Dari tanggal 11 hingga 17 November 2010 kami pulang kampung, ke Nias. Boyong sekeluarga: saya, istri, dua orang anak serta adik bungsu saya yang tinggal bersama kami di Bandung. Saya dan istri sudah lama ingin pulang sekeluarga lengkap. Sebelum punya anak, saya dan istri pernah nganjang ke kampung saya. Berikutnya, saya dan anak-anak pernah pulang kampung tanpa didampingi ibunya anak-anak. Beberapa kali saya pulang tanpa didampingi istri dan anak. Kali ini keinginan kami terwujud bertepatan dengan pelaksanaan pernikahan adik perempuan saya. Berikut catatan perjalanan yang sempat saya ingat-ingat.
Tak Jadi Mendarat
Perjalanan kami ternyata tak semudah yang kami kira, tak seindah yang kami bayangkan. Cuaca menjadi penghambat utama. Penerbangan lanjutan dari Polonia Medan menuju Bandara Binaka Gunung Sitoli terlambat satu jam. Menurut jadwal, penerbangan Wings Air - anak perusahaan Lion Air - take off pukul 15.05 pada kenyataanya baru take off pukul 16.00. Terlambat sejam memang sudah biasa, tradisi penerangan di setiap penerbangan ke bandara kecil.

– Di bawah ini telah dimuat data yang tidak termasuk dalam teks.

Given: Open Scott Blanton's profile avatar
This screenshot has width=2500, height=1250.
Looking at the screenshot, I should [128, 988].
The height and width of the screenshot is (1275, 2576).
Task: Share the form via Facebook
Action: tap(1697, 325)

Ternyata keterlambatan penerbangan hanyalah awal dari siksaan perjalanan. Setelah terlambat sejam pesawat berlogi singa terbang mengepakkan sayap untuk kami, ternyata kami tak bisa mendarat. Singa Terbang putar balik ke Polonia. Cuaca sepanjang hari itu memang mendung. Kami semapt menembus kabut tebal bahkan mengalami drop off saat terbang. Pesawat seakan meluncur vertika. Hmmm... bokongku serasa mengkerut selama sedetik mengalami peristiwa itu.
Sesaat sebelum pilot mengumumkan bahwa penerbangan berbalik dan mendarat kembali di Polonia, saya sempat heran dengan bayangan pulau di balik kabut tidak seperti biasa yang saya lihat setiap kali akan mendarat di Bandara Binaka. Saya sempat bergumam: "ini pulau apa ya kok aneh?" Ternyata memang pesawat tidak sedang menyejajarkan moncongnya dengan ujung landasan melainkan sedang berputar balik menju medan.
Cuaca buruk, kata capten melalui speakir di langit-langit pesawat. Kami pun kembali mendarat di Bandara Polonia Medan. Setiba di ruang tunggu tidak ada kepastian apakah penerbangan masih dimungkinkan atau tidak. Setelah sejam berlalu barulah para penumpang diminta melapor ke counter penerbangan. Para penumpang transit seperti kami diberi fasilitas penginapan, itupun setelah jam 21.00 baru dibawa ke penginapan.
Bagai Mengungsi
Pagi pukul 06.00 para penumpang sudah dijemput dari hotel menuju Bandara. Dijanjikan bahwa kemungkinan akan ada penerbangan sekitar pukul 06.00 atau pukul 07.00. Kenyataanya tak ada penerbangan hingga pukul 16.00 tak ada penerbangan. Lagi-lagi tanpa kepastian.
Penderitaan kami pada penantian hari kedua pertama-tama adalah soal ganti pakaian. Sudah dua hari tidak bisa ganti pakaian karena pakaian ada di dalam bagasi. Di ruang tunggu keberangkatan terlalu dingin, ditambah dengan kursi ruang tunggu yang terbuat dari logam sehingga bertambah dingin saat mencoba berbaring atau tiduran melepas rasa bosan. Menjelang siang hari kami mulai merasa diri bagai pengungsi.
Saat makanan jatah dari perusahaan penerbangan dibagikan, semakin sempurnalah keadaan kami yang bagai pengungsi. Menu mi goreng dalam stereoform yang dibagikan udah sedikit rasanyapun ga karuan. Begitupun menu sore hari cuma nasi goreng yang rasanya seperti tak berbumbu. Dua hari kami terkatung-katung di Bandara tanpa kepastian apakah akan diterbangkan atau tidak, serta dengan menu kaki lima dari perusahaan penerbangan.